··· DATA TO USE ···

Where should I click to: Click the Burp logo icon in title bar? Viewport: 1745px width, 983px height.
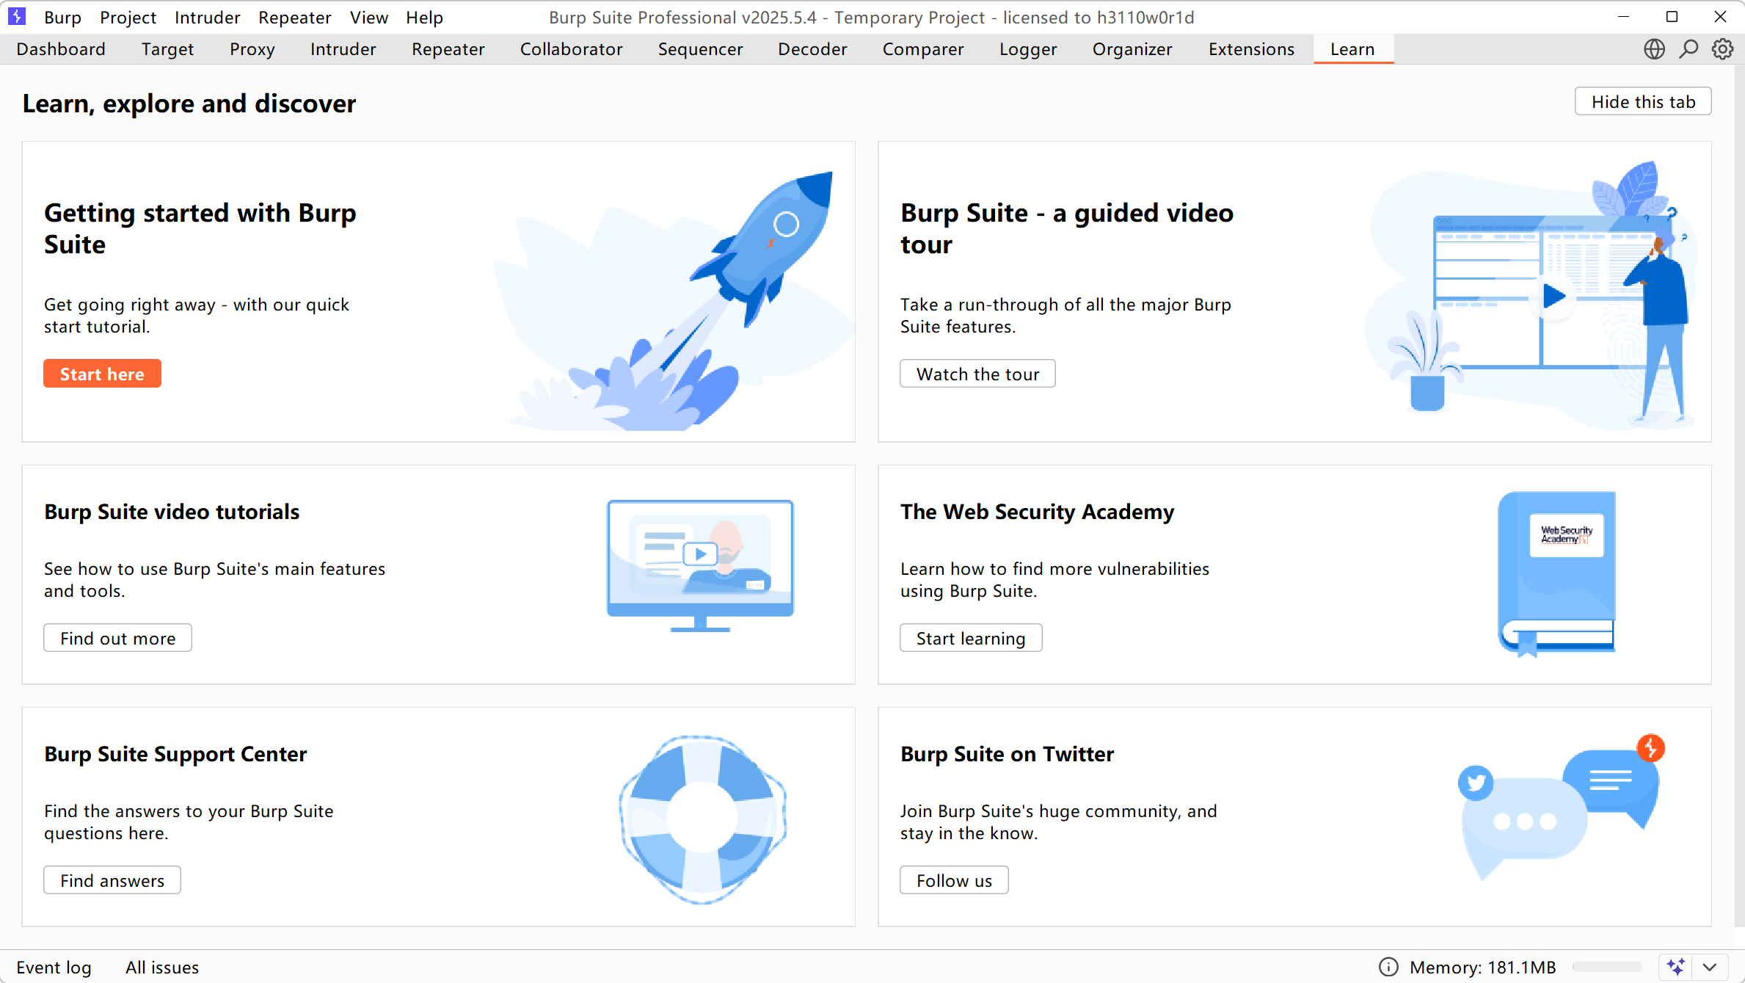coord(16,16)
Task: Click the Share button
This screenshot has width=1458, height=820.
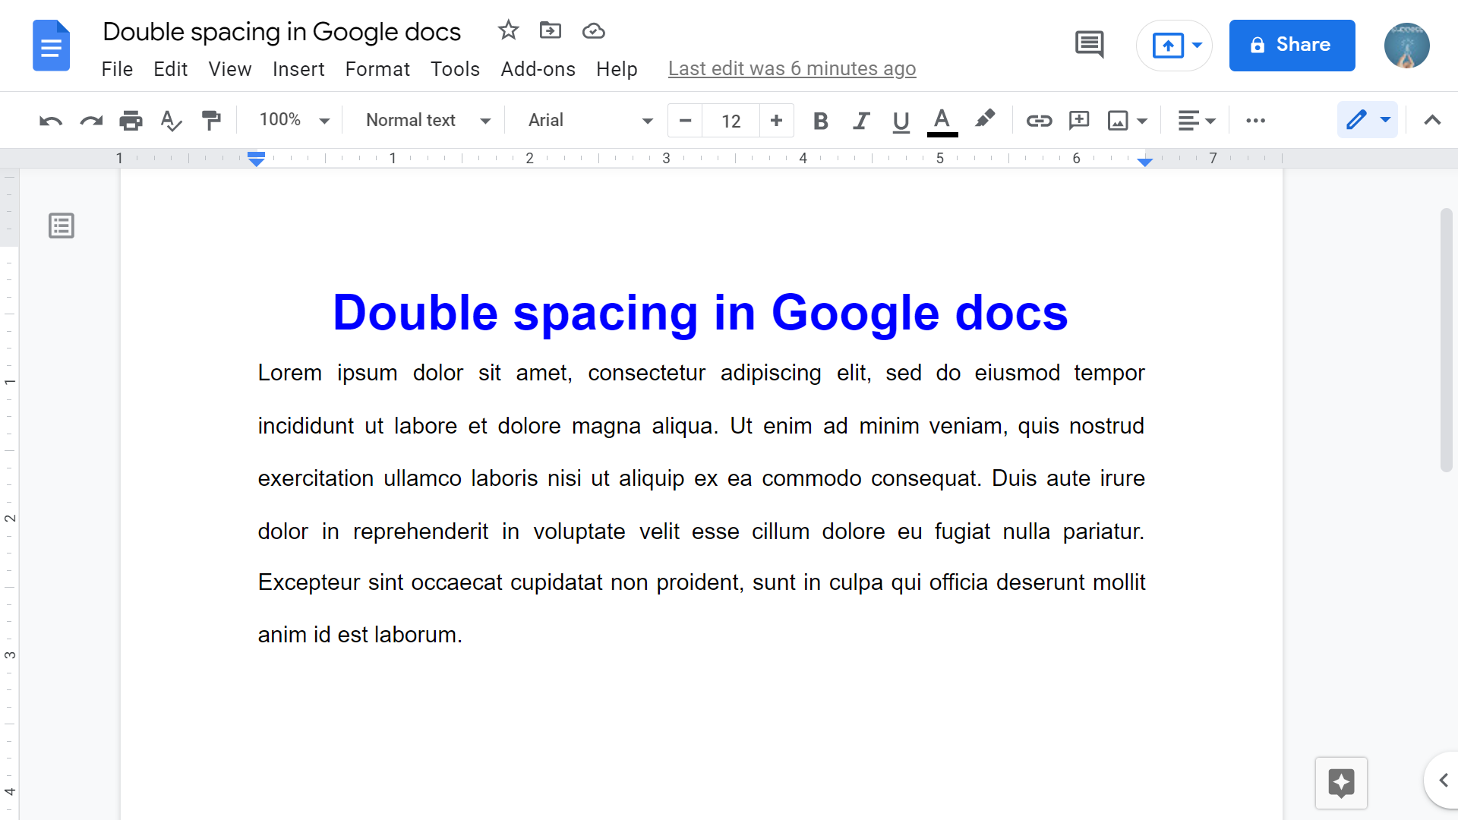Action: point(1292,45)
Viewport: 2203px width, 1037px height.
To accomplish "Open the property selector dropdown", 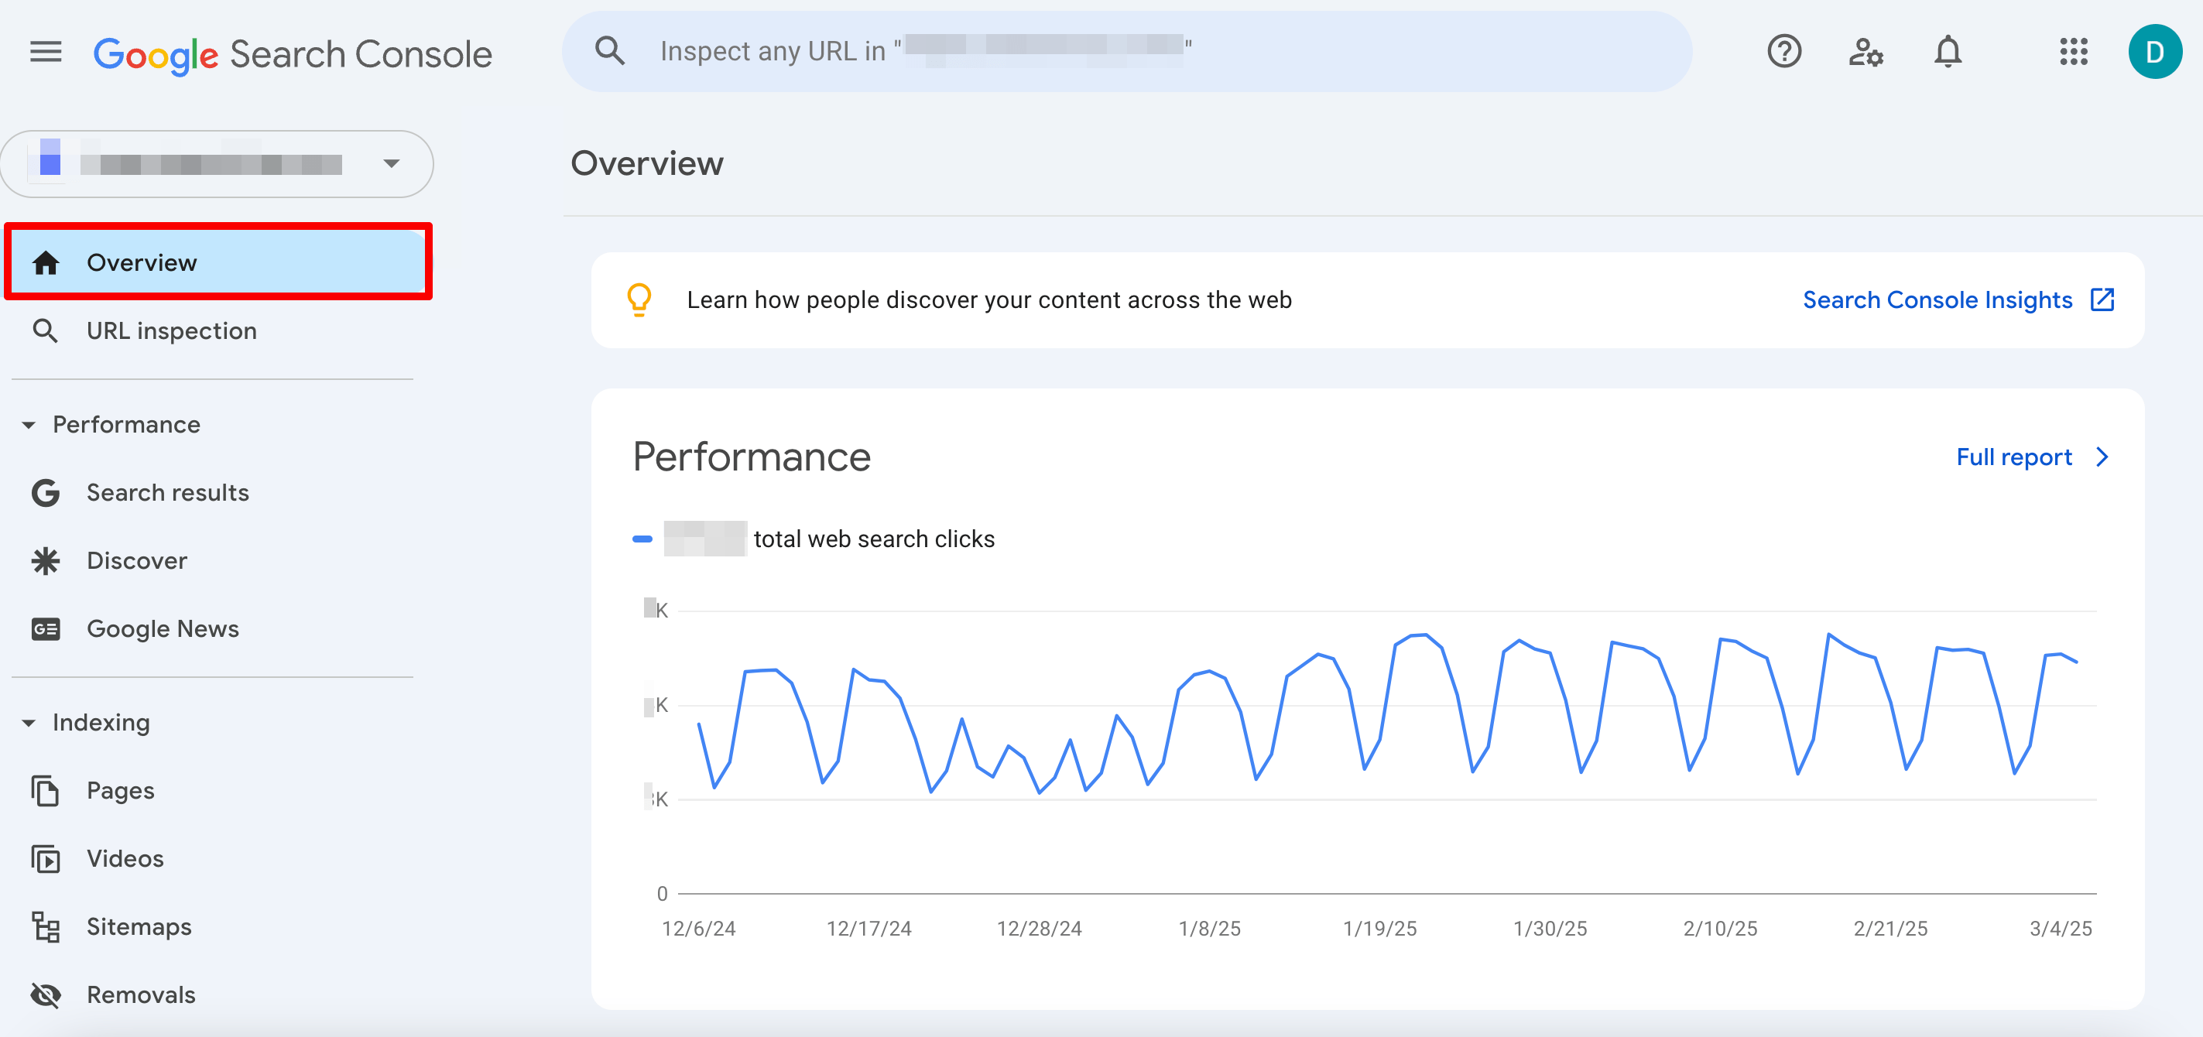I will [392, 163].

···

● **DIRECTIVE**
State how many lines of the data contain the string "width", counting only exact case matches, and give only that number.

● **EXPECTED ANSWER**
3